Now, in the realm side of things, I configured the following:

  • Choose a Partition Key: _partition (index by this field)
  • Define Permissions: No template

The _partition field is added automatically. Now, my questions are the following:

  1. Is this approach correct?
  2. Is there any way to set permissions so only the owner can read their data? Because If I use the template “Users can only read and write their own data” the template looks like the following:

read/write:

{
  "%%partition": "%%user.id"
}

Partition is only the same value as user.id only in the shared data. But in the device only it isn’t. Is there any way to check for owner_id field instead of the partition?

Hi. I think that a lot of what you are trying to do is much better addressed using Flexible Sync. This removes the partition limitation completely, enables document-level permissions, multiple roles, and allows for a much more “flexible” data model. I would highly recommend looking into using that and I would be happy to answer any questions you have about that.

Hi Tyler! thanks for the response… flexible looks really cool… thinking about using that mode… some question tho:

  1. With the permission “Users can only read and write their own data” I see the following template:
{
  "defaultRoles": [
    {
      "name": "owner-read-write", 
      "applyWhen": {},
      "read": {"owner_id": "%%user.id"},
      "write": {"owner_id": "%%user.id"}
    }
  ]  
}

I still need to write owner_id manually in every insert… correct?

  1. Should I add all the subscriptions I need right after the realm instancing or I can wait when the data needs to be read? This code:
await realm.subscriptions.update((mutableSubs) => {
  mutableSubs.add(longRunningTasks, {
    name: "longRunningTasksSubscription",
  });
  mutableSubs.add(bensTasks);
  mutableSubs.add(realm.objects("Team"), {
    name: "teamsSubscription",
    throwOnUpdate: true,
  });
});

Considering that the app would be offline first.

  1. About the preview status… how far are we from a release candidate?

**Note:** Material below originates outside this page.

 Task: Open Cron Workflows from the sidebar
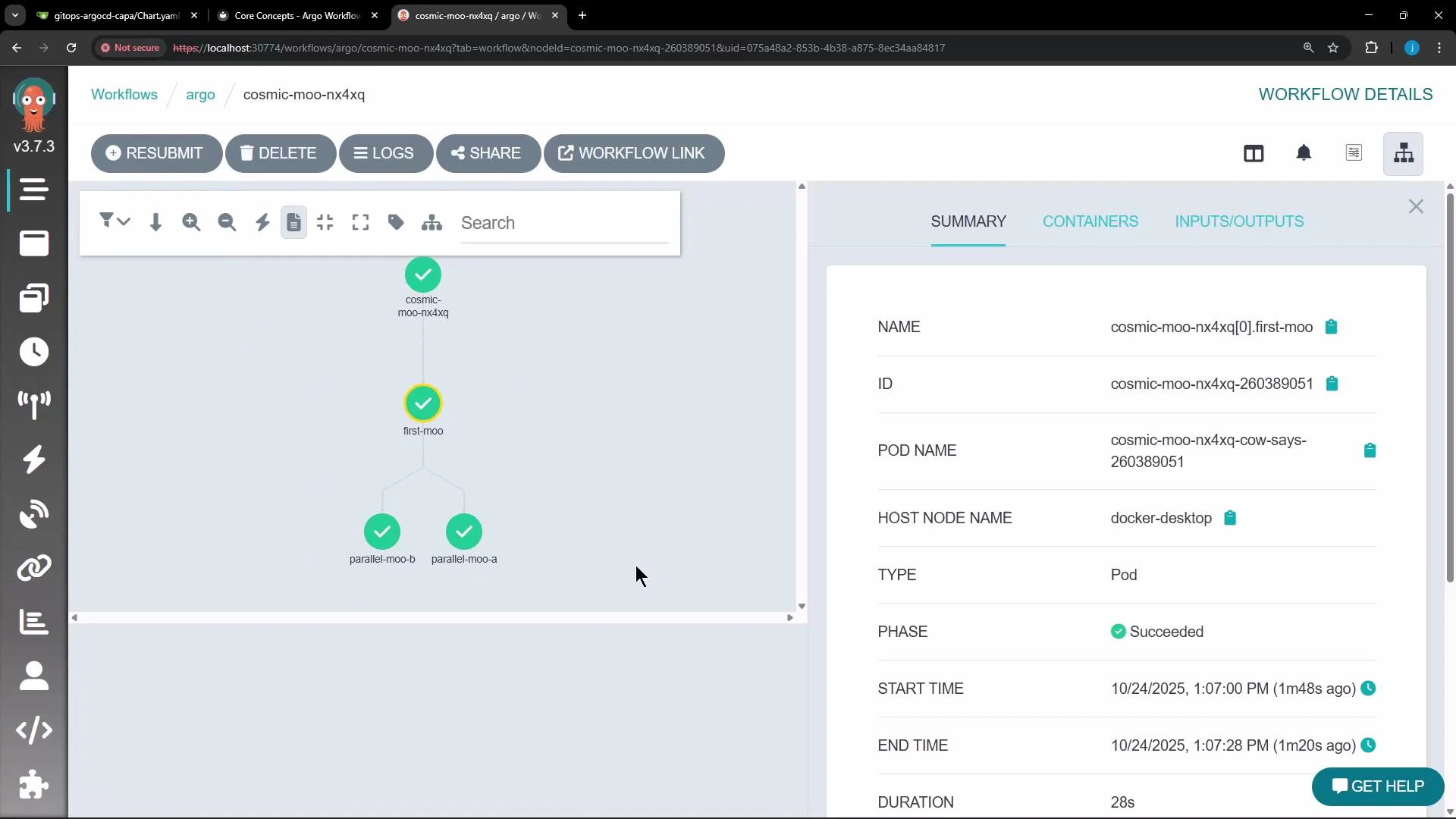(x=33, y=352)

Is preview like “alpha” or “beta”? Is there any big changes that could impact heavily in the implementation of this mode?

Thanks!

Hi, sorry for the long wait. Will try to answer your questions as best as I can:

  1. You are correct, you need to pass the owner_id as a part of the object you are creating, we will not inject that in for you anymore. This is because the permissions are now much more “flexible” and you can have your permissions (a) contain mutliple fields and (b) perform more than just “equality” checks, you can have a permission that has something like this: { level: “manager”, age : { $gte: 100 } } which is pretty powerful.

  2. You can do either one. We do recommend trying to limit the number of subscription changes you make but you can continue to change your subscription set and we will handle it. Just be sure to clean up stale subscriptions you no longer want to sync on.

  3. I can’t commit to anything in terms of a timeline but I do not expect any big breaking changes as we would like to encourage people to develop applications using flexible sync.